The function works adequately when numCols, numRows and numElementsSquared are
all changed to psU64 types. This would give us the capability of handling
square images up to 64k pixels on each axis. This should be sufficient for our
needs, but a check for this should be added to the function.
I can't dream up a workaround.
Attachments (1)
Change History (8)
comment:1 by , 21 years ago
| Status: | new → assigned |
|---|
comment:2 by , 21 years ago
| Resolution: | → fixed |
|---|---|
| Status: | assigned → closed |
comment:4 by , 21 years ago
| Resolution: | fixed |
|---|---|
| Status: | closed → reopened |
The problem has not been fixed. I will attach code to reproduce.

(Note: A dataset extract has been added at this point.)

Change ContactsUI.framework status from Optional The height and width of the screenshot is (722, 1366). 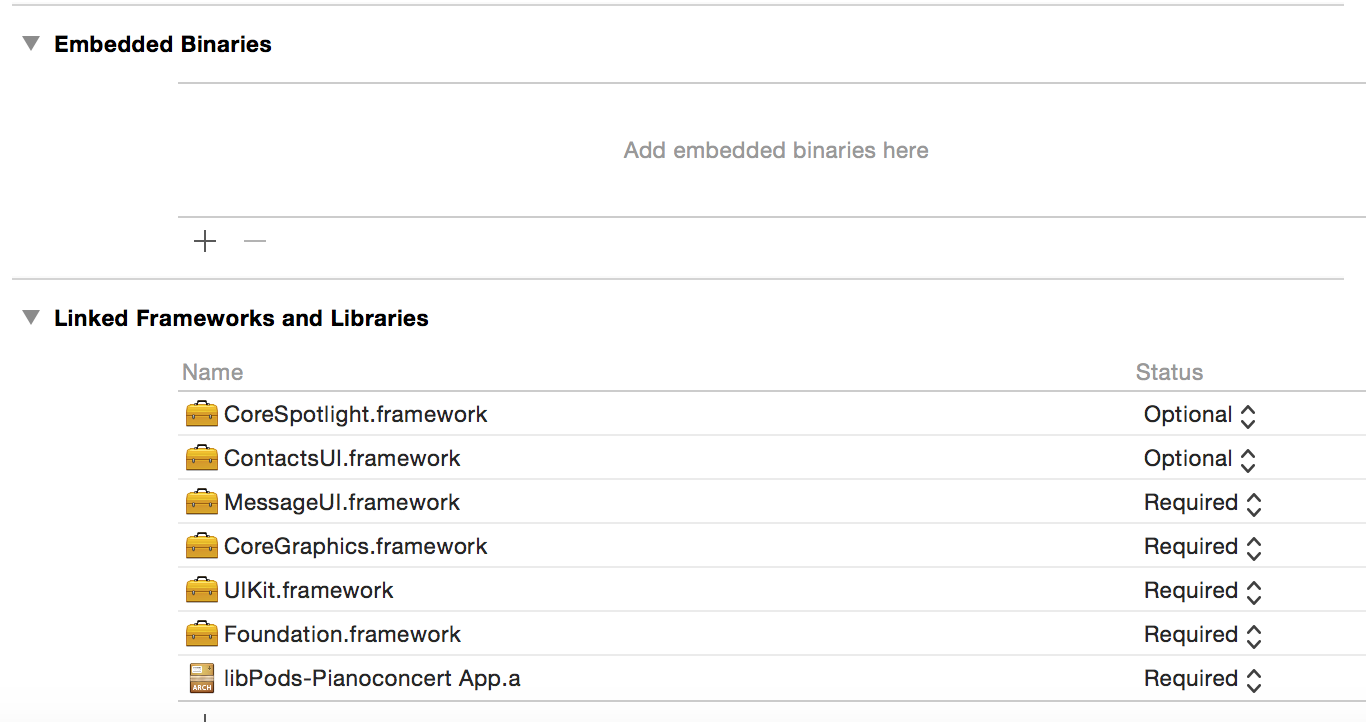[x=1199, y=459]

comment:5 by , 21 years ago
I expect the fault still lies with the line:
psF32 numElementsSquared = numCols * numCols * numRows * numRows;
I suspect integer math is being performed, the result of which is then converted
to float, but the damage is already done.
The following fix works:
psF32 numElementsSquared = numCols * numRows;
numElementsSquared *= numElementsSquared;
comment:6 by , 21 years ago
| Resolution: | → fixed |
|---|---|
| Status: | reopened → closed |
OK, I changed the line you highlighted to:
psF32 fNumCols = numCols;
psF32 fNumRows = numRows;
psF32 numElementsSquared = fNumCols * fNumCols * fNumRows * fNumRows;
That should not have any integer overflow problems as no integer math is
committed.
comment:7 by , 21 years ago
Verified.
Perhaps the code I provided could be used in the regression tests.

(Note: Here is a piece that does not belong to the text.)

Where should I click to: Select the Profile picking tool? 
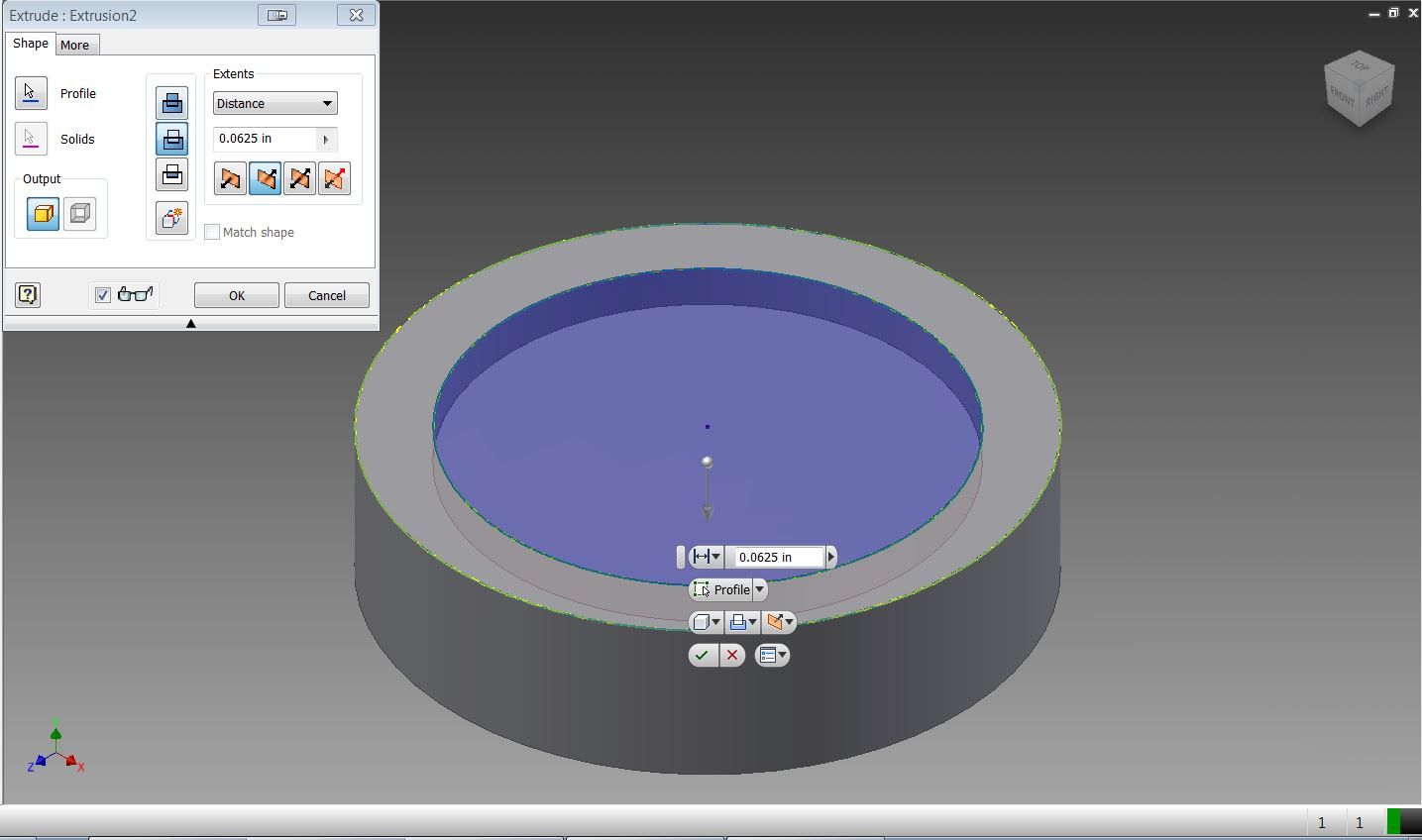click(x=31, y=92)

I didn't take your suggestion, as when I looked at where it was used, it was
better to be either a psF32 or psF64, depending on the input data type. This
avoids a integer->floating-point cast within a inner loop through the pixels,
potentially increasing performance.
Since floating-point is used, there is no practical limit in image size to
check, so no overflow check was added either.